Exercise materials -

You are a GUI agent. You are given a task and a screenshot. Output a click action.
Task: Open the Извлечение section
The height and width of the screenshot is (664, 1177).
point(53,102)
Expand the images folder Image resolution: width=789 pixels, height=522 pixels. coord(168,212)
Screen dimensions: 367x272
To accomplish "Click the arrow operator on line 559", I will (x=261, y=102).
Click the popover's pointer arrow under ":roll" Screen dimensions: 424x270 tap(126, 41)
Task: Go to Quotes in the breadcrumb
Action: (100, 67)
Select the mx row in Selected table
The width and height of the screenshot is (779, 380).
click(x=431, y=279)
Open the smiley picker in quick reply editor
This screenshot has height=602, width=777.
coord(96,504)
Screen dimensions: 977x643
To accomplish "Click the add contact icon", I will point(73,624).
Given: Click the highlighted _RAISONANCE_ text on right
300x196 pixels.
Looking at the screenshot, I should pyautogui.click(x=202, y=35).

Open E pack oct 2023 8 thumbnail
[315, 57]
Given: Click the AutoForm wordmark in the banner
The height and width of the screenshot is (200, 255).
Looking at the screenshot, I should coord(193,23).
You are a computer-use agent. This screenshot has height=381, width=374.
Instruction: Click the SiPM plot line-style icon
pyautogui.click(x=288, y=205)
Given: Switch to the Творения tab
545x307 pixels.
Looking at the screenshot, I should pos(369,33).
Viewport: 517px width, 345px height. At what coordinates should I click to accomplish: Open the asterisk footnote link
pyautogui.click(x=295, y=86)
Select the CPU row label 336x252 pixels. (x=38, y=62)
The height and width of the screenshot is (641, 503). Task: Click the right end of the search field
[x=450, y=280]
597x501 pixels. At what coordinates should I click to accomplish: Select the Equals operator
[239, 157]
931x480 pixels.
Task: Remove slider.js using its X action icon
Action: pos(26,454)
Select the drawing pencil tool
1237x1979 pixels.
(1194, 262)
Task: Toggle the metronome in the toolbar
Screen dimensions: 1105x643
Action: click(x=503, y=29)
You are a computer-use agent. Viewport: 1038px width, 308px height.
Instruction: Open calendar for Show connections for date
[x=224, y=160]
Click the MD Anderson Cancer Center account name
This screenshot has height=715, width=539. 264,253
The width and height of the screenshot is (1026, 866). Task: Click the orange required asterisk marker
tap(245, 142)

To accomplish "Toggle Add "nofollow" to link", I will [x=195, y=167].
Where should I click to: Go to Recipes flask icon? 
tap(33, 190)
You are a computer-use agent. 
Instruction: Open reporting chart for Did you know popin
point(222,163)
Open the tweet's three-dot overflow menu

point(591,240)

What to do - Repeat exactly the lines above from the one with "The height and width of the screenshot is (200, 255)." up to and including the one with "Given: Switch to the Творения tab". No other line belongs in the reply.

Solved problem -
The height and width of the screenshot is (200, 255).
Looking at the screenshot, I should coord(193,23).
You are a computer-use agent. This screenshot has height=381, width=374.
Instruction: Click the SiPM plot line-style icon
pyautogui.click(x=288, y=205)
Given: Switch to the Творения tab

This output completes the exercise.